Parts of this post were originally written in March, 2010, but I’ve revised my thinking a bit. (A friend once asked me if every opinion I had was up for review. The answer? Yes. As I learn more, or think about something in greater depth, I often change what I think.)
If I want to read a book on macrame, I’ll buy a book on macrame. If I want to read a suspense, I’ll select a suspense. It’s a little disconcerting to be reading a suspense and have the heroine abruptly announce that, as a Christian, she has a higher purpose, one that most non-Christians wouldn’t understand.
It’s like being hit upside the head with a day old halibut.

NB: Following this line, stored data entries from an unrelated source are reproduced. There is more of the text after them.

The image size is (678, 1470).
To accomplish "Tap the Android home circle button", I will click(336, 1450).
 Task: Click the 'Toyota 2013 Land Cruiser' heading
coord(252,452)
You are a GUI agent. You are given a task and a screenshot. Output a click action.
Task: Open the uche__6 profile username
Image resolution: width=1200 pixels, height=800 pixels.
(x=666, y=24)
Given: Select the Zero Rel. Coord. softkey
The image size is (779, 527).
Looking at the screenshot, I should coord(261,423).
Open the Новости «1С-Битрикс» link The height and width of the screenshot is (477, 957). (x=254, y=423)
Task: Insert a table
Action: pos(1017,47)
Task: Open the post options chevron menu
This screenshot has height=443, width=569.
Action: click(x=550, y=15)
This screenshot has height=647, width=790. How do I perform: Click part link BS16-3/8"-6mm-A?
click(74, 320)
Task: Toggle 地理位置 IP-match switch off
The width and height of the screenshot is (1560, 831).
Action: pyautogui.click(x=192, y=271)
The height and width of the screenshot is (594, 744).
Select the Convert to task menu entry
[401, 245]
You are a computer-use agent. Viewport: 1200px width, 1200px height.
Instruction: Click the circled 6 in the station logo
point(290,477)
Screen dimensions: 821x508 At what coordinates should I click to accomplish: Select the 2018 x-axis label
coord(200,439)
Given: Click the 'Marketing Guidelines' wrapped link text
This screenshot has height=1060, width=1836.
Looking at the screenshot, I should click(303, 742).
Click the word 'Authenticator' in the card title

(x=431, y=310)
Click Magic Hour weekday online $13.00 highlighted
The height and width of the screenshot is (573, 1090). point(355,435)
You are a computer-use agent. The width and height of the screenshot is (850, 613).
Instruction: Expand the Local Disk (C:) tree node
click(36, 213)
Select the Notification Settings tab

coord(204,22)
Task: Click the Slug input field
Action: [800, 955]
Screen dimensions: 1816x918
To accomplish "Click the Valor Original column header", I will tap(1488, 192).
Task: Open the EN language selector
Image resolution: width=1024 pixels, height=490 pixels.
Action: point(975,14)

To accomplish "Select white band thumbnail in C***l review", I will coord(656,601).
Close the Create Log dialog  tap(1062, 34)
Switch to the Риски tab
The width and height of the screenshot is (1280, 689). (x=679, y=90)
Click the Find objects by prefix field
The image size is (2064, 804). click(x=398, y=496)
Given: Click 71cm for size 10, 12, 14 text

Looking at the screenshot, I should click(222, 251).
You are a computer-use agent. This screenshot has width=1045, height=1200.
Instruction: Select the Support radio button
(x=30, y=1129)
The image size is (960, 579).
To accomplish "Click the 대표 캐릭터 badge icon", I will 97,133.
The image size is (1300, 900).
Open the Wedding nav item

I went to the publisher page and realized that I’d downloaded a book labeled Christian fiction.
So, what’s the only recourse in this instance? From now on, look at the publisher before I download a book.
What happens, though, when you buy a thriller, and it turns out to have a really horrible scene of animal cruelty in it? Or you buy a romantic suspense and it turns out to be a blood and gore fest?
How can publishers/authors label books correctly? Is it always a gamble? Frankly, I’m beginning to think so, because gore, like beauty, is in the eye of the beholder. Perhaps a book by a Christian publisher is the same way. One book might be preachy, while another is delightful and soul-warming. It’s all a matter of personal preference.
Sometimes, a free chapter will give you a clue about the book, but not always. Maybe recommendations from friends count most. Or maybe just being familiar with an author is a better answer.
How about you? Do you ever get one thing, when you thought it was something else entirely? How do you find books that are true to their descriptions?